TC39 considering changes to JS string internals

Henri Sivonen

unread,

Apr 24, 2012, 7:17:13 AM4/24/12

to dev-platform

http://wiki.ecmascript.org/doku.php?id=strawman:support_full_unicode_in_strings&s=unicode#support_full_unicode_in_the_ecmascript_runtime_strings

It appears that TC39 is considering changing the underlying format of
JavaScript strings. Considering that the whole Web platform currently
uses (potentially malformed) UTF-16, changes in this area seem very
radical and need a broader review than TC39-internal work. (Hence, I'm
posting here.)

Personally, I think changing the underlying format of in-memory
strings on the Web is a bad idea. In retrospect, it almost always
turns out that using UTF-8 would have been the right call (go Rust!)
even where UTF-16 is used for historical reasons (mistakes of the
1990s). Yet, the proposal is to switch to UTF-32--the opposite
direction from UTF-8--and at this point, it's probably too late to
change to UTF-8 for in-memory strings.

Changing that DOM-internal representation to UTF-32 would be even more
wasteful of memory than UTF-16. It would also be a lot of work, so I
don't expect that to happen. Having an internal storage and mismatch
between the JavaScript engine and the rest of Gecko seems like a
performance problem.

Moreover, JavaScript strings can already represent all Unicode by
representing astral characters as surrogate pairs, so the switch would
not add expressiveness to JS strings. The main perceived benefit from
switching to UTF-32, AFAICT, would be being able to index by Unicode
character as opposed to being able to index by UTF-16 code unit, which
appears right as a matter principle. Yet, being able to index by
Unicode character isn't that useful. If you want to traverse the
whole string on a by-character basis, the language could provide
iterators instead of the programmer writing a loop with an index
variable. Furthermore, it's not even that's useful to work with a
Unicode string on a per-character basis. Since Unicode has combining
characters, characters don't correspond to the units the user sees as
atomic shapes (grapheme clusters). Thus, if you break strings naively
on character boundaries, you can still get bad results by ending up
splitting between combining characters.

It seems to me that switching from UTF-16 to UTF-32 would cause a lot
of problems we go to any real upside. What problem is the proposed
that the switch is meant to solve? As far as I can tell, Python's
principle-driven switch from UTF-16 to UTF-32 has caused nothing but
trouble and they don't have Web compatibility to deal with.

--
Henri Sivonen
hsiv...@iki.fi
http://hsivonen.iki.fi/

Dirkjan Ochtman

unread,

Apr 24, 2012, 7:26:42 AM4/24/12

to Henri Sivonen, dev-platform

On Tue, Apr 24, 2012 at 13:17, Henri Sivonen <hsiv...@iki.fi> wrote:
> It seems to me that switching from UTF-16 to UTF-32 would cause a lot
> of problems we go to any real upside. What problem is the proposed
> that the switch is meant to solve? As far as I can tell, Python's
> principle-driven switch from UTF-16 to UTF-32 has caused nothing but
> trouble and they don't have Web compatibility to deal with.

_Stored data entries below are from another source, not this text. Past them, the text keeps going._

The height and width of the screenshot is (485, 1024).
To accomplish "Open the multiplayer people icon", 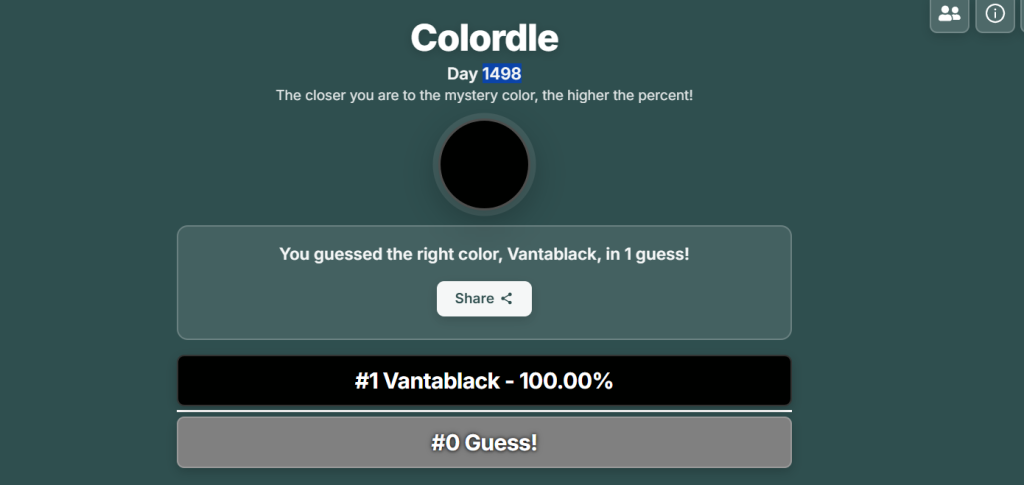I will click(x=949, y=14).
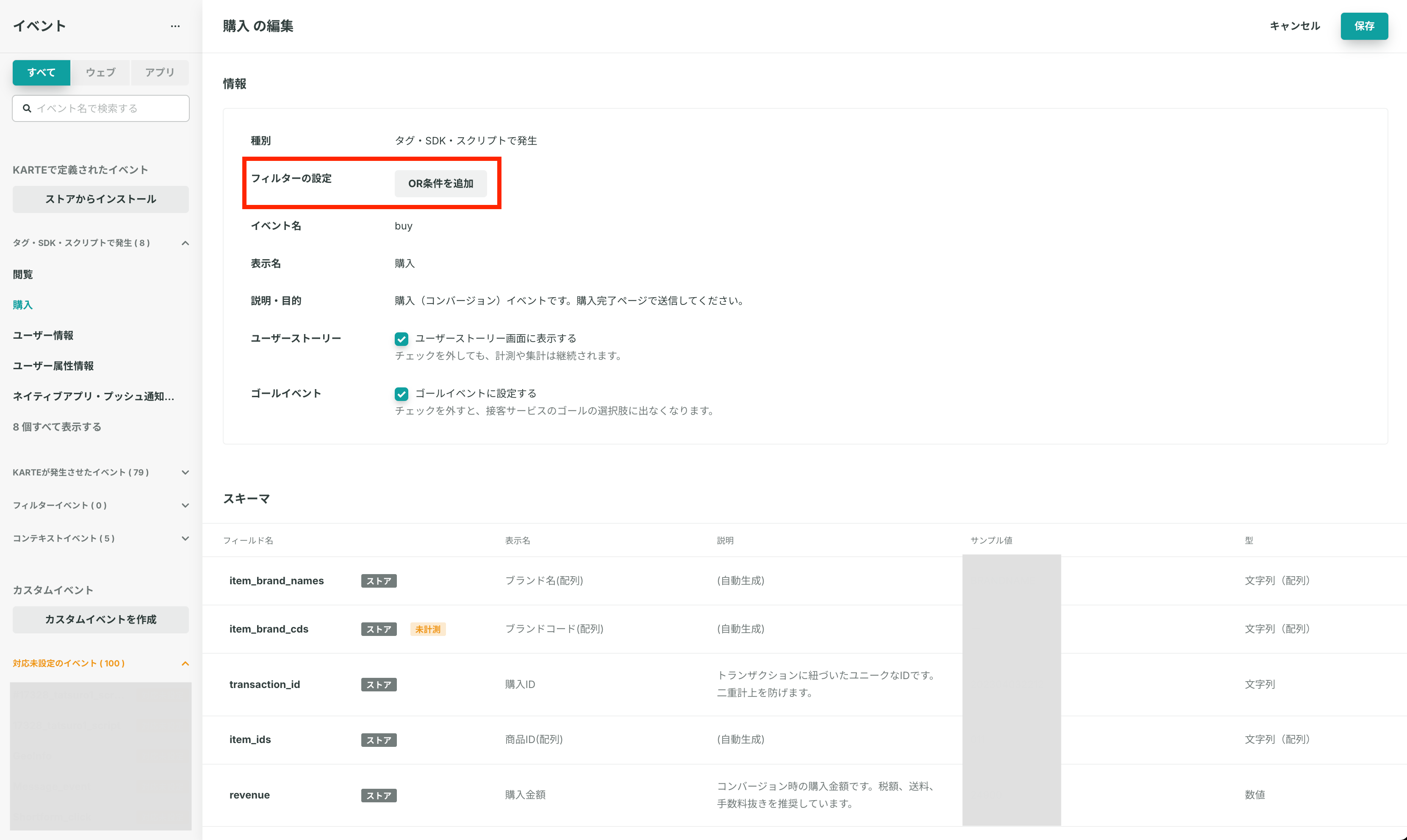Uncheck ゴールイベントに設定する checkbox
1407x840 pixels.
402,394
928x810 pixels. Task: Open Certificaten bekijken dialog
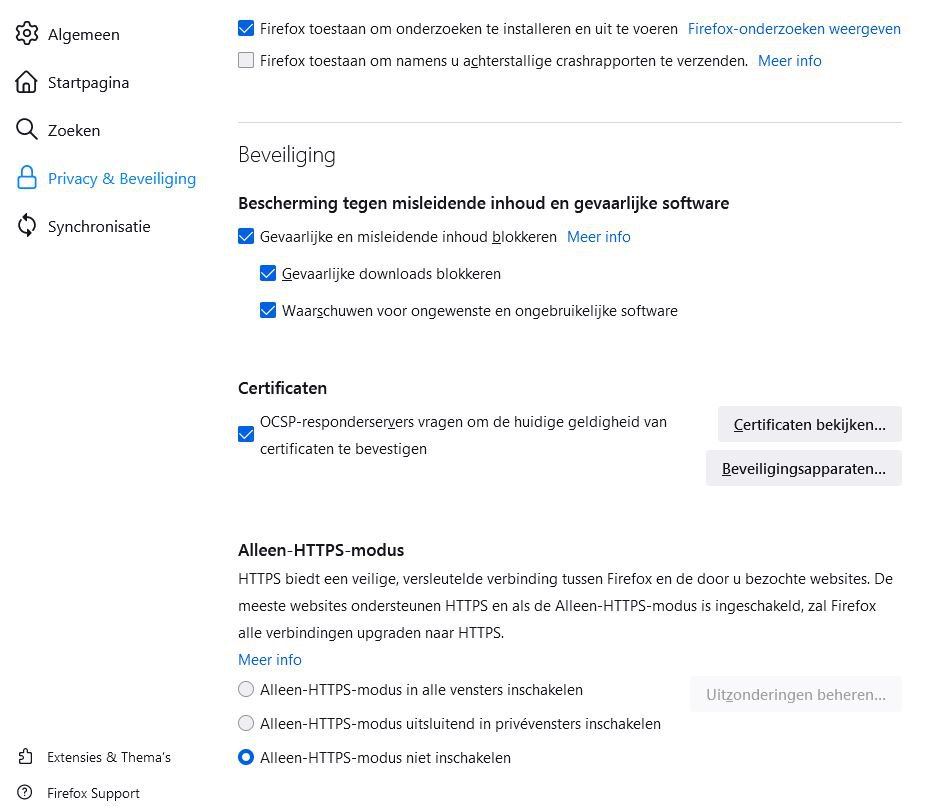coord(809,424)
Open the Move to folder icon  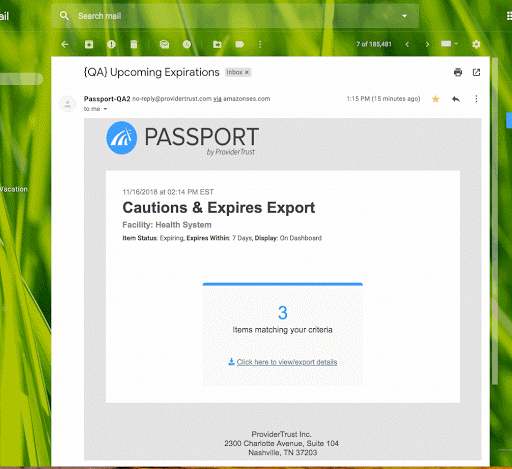(217, 44)
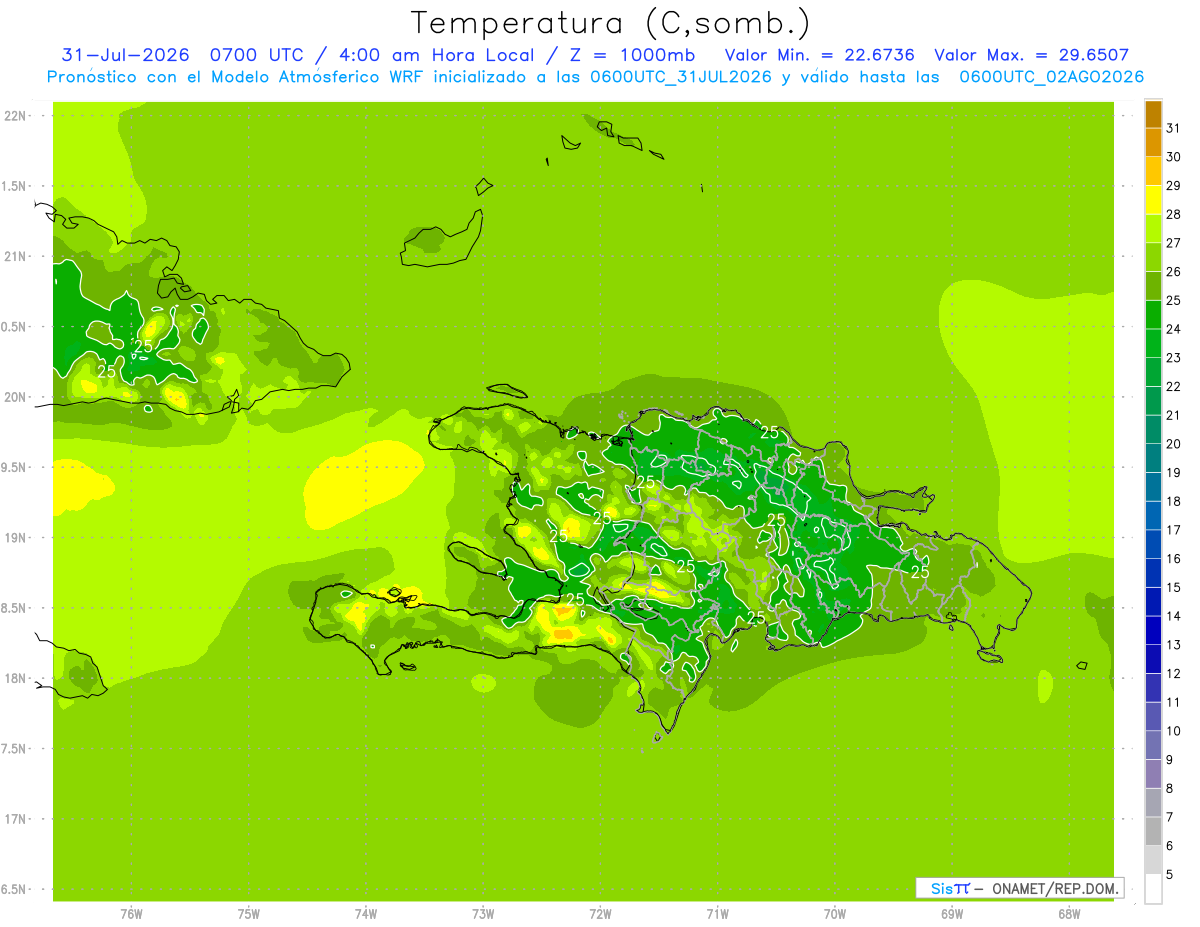Click the yellow warm patch near 74W 19.25N
1200x927 pixels.
pos(362,484)

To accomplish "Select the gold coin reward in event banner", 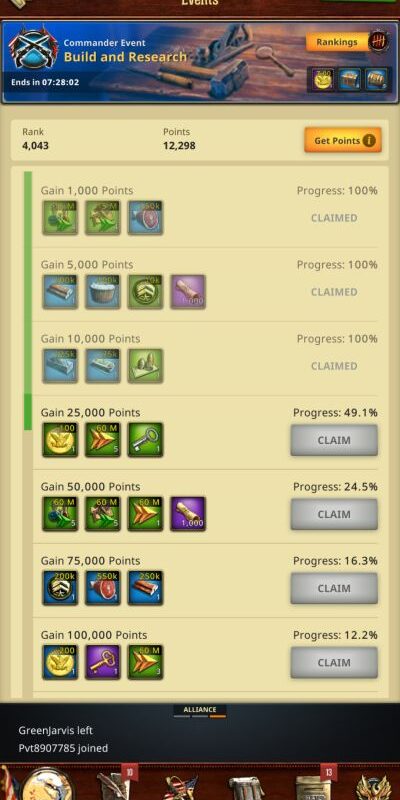I will click(x=322, y=80).

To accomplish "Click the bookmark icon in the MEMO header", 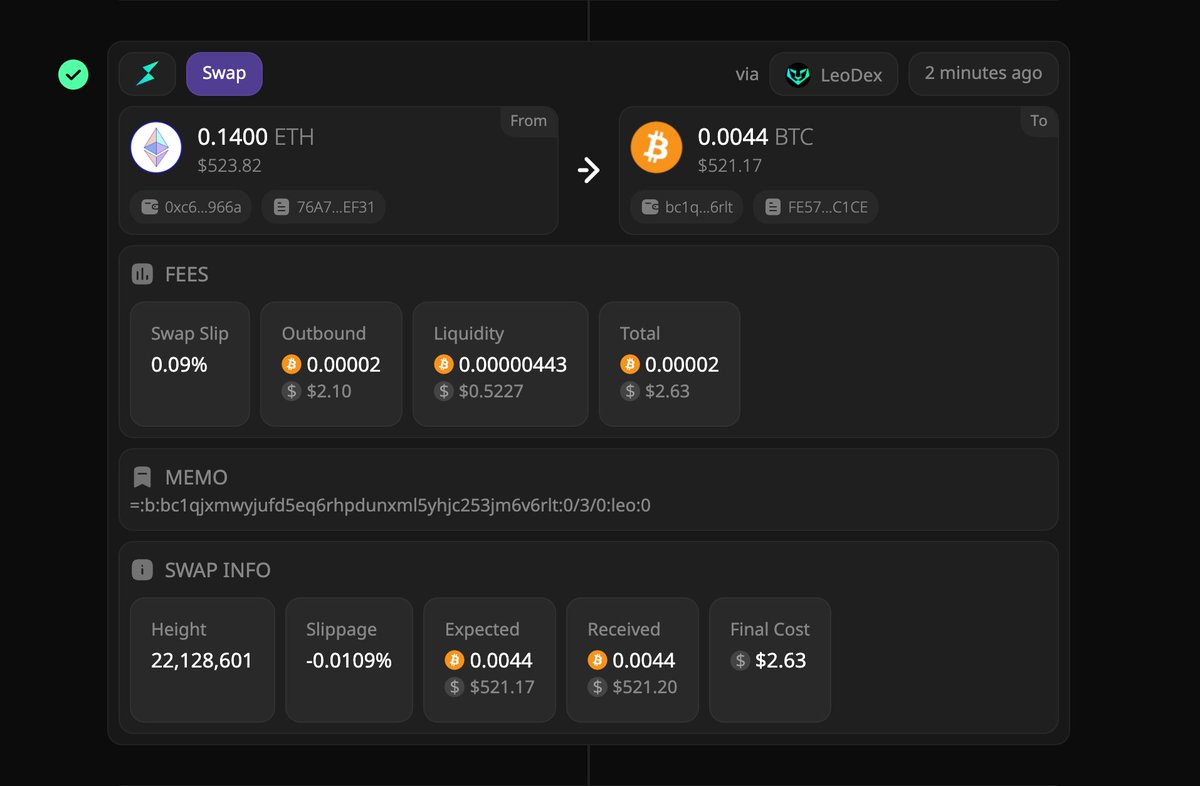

Not sure what you're referring to here. AFAIK, there's been a
compile-time switch for UTF-16 vs UCS-4 in older Python versions, and
newer versions have PEP 393 [1], where the internal encoding can vary
(mostly between UTF-8 and UCS-4, IIUC) depending on the contents.

Cheers,

Dirkjan

[1] http://www.python.org/dev/peps/pep-0393/

Henri Sivonen

unread,

Apr 24, 2012, 7:41:28 AM4/24/12

to dev-platform

On Tue, Apr 24, 2012 at 2:26 PM, Dirkjan Ochtman <dir...@ochtman.nl> wrote:
> On Tue, Apr 24, 2012 at 13:17, Henri Sivonen <hsiv...@iki.fi> wrote:
>> It seems to me that switching from UTF-16 to UTF-32 would cause a lot
>> of problems we go to any real upside. What problem is the proposed
>> that the switch is meant to solve? As far as I can tell, Python's
>> principle-driven switch from UTF-16 to UTF-32 has caused nothing but
>> trouble and they don't have Web compatibility to deal with.
>
> Not sure what you're referring to here. AFAIK, there's been a
> compile-time switch for UTF-16 vs UCS-4 in older Python versions

That's what I was referring to. I meant that the meaning of program
text written for UTF-16 Python changed when executed in an UTF-32
interpreter or vice versa. Even worse, UTF-16 Python and UTF-32 Python
continued (continue?) to co-exist for an extended period of time with
Debian shipping UTF-32 Python and Apple shipping UTF-16 Python.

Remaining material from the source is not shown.